近藤局長に会い、きちんとあいさつをして、壬生浪士組を出て行く




たくさん泣いて決めたのに…………




「怪我の具合はどうだ?」


めずらしくにこやかな土方副長に八木邸の門前で声を掛けられ、そのまま救護室に逆戻りした。


「使いで大阪へ行ってくれるか?何分上覧試合や下坂の支度で隊士も足りねえ。暇なのお前くらいだろ?」


返事に困っていると、馬越さんが救急箱を持ってやってきた。


土方副長は、馬越さんを見つめて


「…………知ってるのか?井上君のように?」


「はい?」


二人で同時に返事をして、顔を見合わせた。


「何のことでしょうか?」


真顔な馬越さんの質問に、ああとこぼして


「しばらく救護班は閉鎖する。二人で大坂へ行ってくれるか?こいつ一人だとどうも…………」


言葉を切ってこっちをみつめた。


「お断りします」


馬越さんは副長の頼みをあっさりと断った。


「行くなら私一人で行きます。その方が何かと円滑に事が進むと思います」


「……まあな。それはそうだが…………」


副長はしばらく考えて


「分かった。大坂には馬越君に行ってもらう。福田君は別の用件を頼む」


それからすぐに馬越さんは大坂へ使いに行ってしまった。



「そうか馬越君は福田君のことを男だと思っているのか……」


土方副長に連れられて、屯所を出て西の方へ歩いた。


しばらくすると南に折れた。


副長はほくそ笑んで


「して、まだ出て行く気か?」


「……だって私がいたら迷惑でしょう?近藤局長に迷惑かけたくないんです…………」


「そうか。なら話しは早い。

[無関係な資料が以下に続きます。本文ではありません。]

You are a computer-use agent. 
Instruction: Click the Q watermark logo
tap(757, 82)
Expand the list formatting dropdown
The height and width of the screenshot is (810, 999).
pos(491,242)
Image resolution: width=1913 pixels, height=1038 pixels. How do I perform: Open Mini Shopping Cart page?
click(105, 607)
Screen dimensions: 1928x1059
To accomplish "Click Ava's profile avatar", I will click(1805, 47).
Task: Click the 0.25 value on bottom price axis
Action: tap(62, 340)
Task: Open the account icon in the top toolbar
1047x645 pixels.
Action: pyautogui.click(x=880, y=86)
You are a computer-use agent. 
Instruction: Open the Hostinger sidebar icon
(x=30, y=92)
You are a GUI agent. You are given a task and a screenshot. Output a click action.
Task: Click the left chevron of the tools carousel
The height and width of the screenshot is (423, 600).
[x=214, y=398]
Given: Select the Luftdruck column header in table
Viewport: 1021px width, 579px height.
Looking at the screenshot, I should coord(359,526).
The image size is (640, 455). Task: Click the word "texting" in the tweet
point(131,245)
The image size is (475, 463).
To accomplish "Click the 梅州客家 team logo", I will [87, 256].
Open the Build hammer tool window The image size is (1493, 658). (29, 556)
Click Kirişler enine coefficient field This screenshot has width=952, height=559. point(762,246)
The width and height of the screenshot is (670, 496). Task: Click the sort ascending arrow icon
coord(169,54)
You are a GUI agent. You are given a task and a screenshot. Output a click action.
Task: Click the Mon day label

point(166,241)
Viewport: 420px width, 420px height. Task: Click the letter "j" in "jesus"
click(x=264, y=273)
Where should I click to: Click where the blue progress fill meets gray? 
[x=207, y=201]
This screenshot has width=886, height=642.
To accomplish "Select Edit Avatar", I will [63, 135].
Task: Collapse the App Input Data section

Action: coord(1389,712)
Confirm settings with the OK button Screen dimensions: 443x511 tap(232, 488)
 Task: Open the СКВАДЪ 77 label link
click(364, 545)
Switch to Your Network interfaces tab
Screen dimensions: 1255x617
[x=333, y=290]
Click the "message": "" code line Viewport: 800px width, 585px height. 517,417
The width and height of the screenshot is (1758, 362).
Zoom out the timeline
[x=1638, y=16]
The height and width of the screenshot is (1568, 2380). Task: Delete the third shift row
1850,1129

娘に戻って働く気はないか?」


副長はふいに立ち止まった。


そこは町の入り口で、立派な門が迎えてくれた。


「噂だが、家茂公のお命を狙う輩がいると会津も目を光らせているらしいが、京のやつらは長州や志士贔屓でな……」


副長は門をくぐった。


後に続こうとすると


「お前はそこまでだ。それで働き口というのがここ花街なんだが……行けるか?」


花街?


多分……女の人がお客さんをとるあの花街だよね?!


「……島原とはここでしょうか…………」


「ああ。お前の気にしていた島原だ。ここへ潜り込んで志士とか言う輩の動向を……」


聞き終わらないうちに、回れ右して来た道を全速力で逃げ出した。





初めて沖田さんとケンカして出て行こうとしたとき、土方副長が島原の話をしていた。


沖田さんが口ごもってしまったのは、島原がどういう所か知っていたからだ。


屯所の近くの壬生寺の近くまで走って、よろけて地面に座り込んだ。


もう走れない…………


何で私がそんなところへ行かされるの!?


「土方副長のバカ!」


荷物をまとめて早く出て行かなければ!!


「お雪さん?」


声に体がびくりとした。


振り返ると公事宿で会った芝様と他に二人のお侍が見下ろしていた。


慌てて立ち上がって袴を払った。


……どうしよう…………ごまかさないといけないよね?


いや、もう出て行くからそんなことしなくてもいいのかな……


「覚えてないですか?芝です。公事宿でお会いした。また、なんぞそんな格好して?」


どうしよう!?


「これは芝殿。浪士組に御用ですか?」


土方副長が間にゆっくり入ってきた。


「はい。上覧試合のことで参りました……お雪さんにはすっかり忘れて去られていたようですが……」


副長はちらりこっちを見て


「お雪?ああ……これの双子の妹のことですか?」


「双子!こりゃ驚いた……瓜二つで。声をかけても怪訝な顔されるわけだ」


芝様は楽しそうにこっちを眺めた。


とりあえず頭を下げとこう。


「福田君は救護室で隊士が待っていたよ」


土方副長にも頭を下げて……とりあえず救護室へ戻った。





「あ!いたいた先生!」


前川邸の門の所で、佐々木さんに呼び止められた。


「永倉助勤に呼んでこいと言われて」


「私は先生じゃありません。医者でもないし……」


「早く来て下さい!先生!」


違うってば…………でも、とりあえず佐々木さんの後をついていった。



「だから!熱中症ですから!!」


ほら、また隊士がぶっ倒れたんでしょう?


「水なんか飲むな!これしきの暑さでたるんでるだけだ!」


「何時代のスポ魂アニメですか……こまめに水分補給は常識です!その考え古いですから!熱中症で死んでしまう人だっているんですよ!どうするんですか?そんなことになったら!!」


とりあえず救護室へ運んでもらって、体を濡れた手拭いで冷した。


そういえば救急ガイドブックに、経口なんとかっていう飲み物の作り方が載っていたような……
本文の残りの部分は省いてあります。